Quarter's take-away; it's tough but corporates hanging in there — The earnings season is – in our view – not decisive. It reflects the broader growth,profitability and global macro challenges that businesses are facing; but suggests slower/weaker growth, not an earnings collapse. Our Sensex earnings growth estimates for FY12/FY13 stand at 20%/16%, and we would expect GDP growth,the commodity and energy pricing cycle to keenly influence earnings trends from here.
Morgan Stanley
India Equities Research
What are the risks to earnings? What is the impact of potential funding stress?
Worse, Tail risks not in the price
The known "unknowns" are an uncertain DM world, weak domestic policy response, oil prices, inflation, high rates, slowing growth, and alleged corruption scandals. During the 2008 crisis, Indian earnings outperformed, but equities fell due to a large outflow of capital. A recession with no seizing up of capital markets is India's best case in the context. Massive global stimulus or a breakdown in capital markets will hurt India on a relative basis a la 2008.

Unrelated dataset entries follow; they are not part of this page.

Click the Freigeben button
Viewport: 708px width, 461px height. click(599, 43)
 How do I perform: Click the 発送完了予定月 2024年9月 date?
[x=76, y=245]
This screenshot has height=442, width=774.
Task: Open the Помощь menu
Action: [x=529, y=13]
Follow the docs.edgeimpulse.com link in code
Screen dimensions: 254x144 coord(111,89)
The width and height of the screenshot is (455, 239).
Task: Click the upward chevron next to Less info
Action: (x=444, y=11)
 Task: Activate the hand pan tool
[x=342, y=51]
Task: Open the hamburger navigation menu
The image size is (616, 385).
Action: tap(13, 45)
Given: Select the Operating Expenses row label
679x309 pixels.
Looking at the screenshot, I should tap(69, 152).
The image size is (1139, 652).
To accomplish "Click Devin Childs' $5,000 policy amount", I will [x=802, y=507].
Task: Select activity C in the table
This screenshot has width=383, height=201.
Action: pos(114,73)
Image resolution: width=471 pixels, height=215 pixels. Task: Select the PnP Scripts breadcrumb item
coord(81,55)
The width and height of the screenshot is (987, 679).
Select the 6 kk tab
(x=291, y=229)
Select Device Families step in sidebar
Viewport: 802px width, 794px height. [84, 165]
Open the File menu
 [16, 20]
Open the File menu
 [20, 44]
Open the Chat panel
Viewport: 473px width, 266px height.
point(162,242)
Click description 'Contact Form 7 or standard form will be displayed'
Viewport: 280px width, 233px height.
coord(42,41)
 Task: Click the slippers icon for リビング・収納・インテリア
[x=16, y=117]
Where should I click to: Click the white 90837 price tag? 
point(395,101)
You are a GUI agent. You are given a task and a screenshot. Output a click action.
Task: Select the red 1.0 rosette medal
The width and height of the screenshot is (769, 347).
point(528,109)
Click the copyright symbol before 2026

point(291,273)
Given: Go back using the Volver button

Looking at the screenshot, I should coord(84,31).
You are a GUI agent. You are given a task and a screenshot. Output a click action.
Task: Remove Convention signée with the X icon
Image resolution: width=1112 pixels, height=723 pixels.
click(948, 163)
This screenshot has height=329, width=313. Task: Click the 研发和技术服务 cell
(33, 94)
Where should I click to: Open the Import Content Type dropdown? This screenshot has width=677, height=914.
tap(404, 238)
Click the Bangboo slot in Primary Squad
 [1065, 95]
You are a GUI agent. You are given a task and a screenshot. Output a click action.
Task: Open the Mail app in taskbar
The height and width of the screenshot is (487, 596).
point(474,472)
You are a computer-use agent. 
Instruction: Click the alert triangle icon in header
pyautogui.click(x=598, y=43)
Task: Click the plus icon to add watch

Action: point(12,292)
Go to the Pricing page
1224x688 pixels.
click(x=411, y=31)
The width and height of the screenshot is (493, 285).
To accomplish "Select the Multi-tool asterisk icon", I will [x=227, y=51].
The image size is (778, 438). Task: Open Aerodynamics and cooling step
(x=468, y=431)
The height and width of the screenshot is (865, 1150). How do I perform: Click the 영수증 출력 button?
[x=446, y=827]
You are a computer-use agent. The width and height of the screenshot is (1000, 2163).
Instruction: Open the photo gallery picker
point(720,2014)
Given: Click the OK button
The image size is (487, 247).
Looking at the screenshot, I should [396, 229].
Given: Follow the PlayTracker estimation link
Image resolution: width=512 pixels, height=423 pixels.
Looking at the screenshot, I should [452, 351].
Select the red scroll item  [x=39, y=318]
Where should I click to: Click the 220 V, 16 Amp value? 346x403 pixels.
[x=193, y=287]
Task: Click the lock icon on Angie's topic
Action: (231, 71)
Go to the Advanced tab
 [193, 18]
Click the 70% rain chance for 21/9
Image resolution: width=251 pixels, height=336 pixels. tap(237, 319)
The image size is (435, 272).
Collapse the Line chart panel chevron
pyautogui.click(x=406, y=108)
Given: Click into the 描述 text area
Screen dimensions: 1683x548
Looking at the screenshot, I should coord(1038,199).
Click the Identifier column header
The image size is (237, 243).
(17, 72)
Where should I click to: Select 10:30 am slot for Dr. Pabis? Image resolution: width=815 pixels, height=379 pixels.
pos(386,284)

Key Debate: We have cut our global and India GDP growth forecasts. What's the impact on earnings and how much is in the price?
F2013 Sensex earnings cut by 3ppt to 15%
Reflexivity is at work – lower share prices are affecting growth and vice versa. F2012 earnings growth forecast is unchanged at 18%. Consensus is expecting 20% and 17% growth for F2012 and F2013, respectively. Earnings have support from decade-low gross margins and strong balance sheets, but face headwinds from fragile global growth. We think broad market earnings growth may have troughed.
Sensex target implies returns of 11% to Dec-11 and 35% to Dec-12
Following the cut in absolute targets by our fellow strategists, notably on EM and AXJ, our new Sensex target for Dec-11 is down 15% to 18,850. We roll out our Dec-12 target at 22,750. The Dec-12 target implies P/E multiples of 18x and 16x on F2012 and F2013 earnings, respectively.
Key Positives for Indian equities
Corporate activity is surging.
Policy announcements have picked up pace.
The sowing season is going well, and this is good news for prospective rural incomes and food inflation.
Valuations look compelling on an absolute basis.
Interest rates could be peaking.
Our proprietary sentiment and market timing indicators are firmly perched in buy zone. What to buy and sell; still a stock picker's market We remain focused on domestic cyclicals versus global cyclicals with emphasis on discretionary names. Our top picks include DRRD, INFO and MM.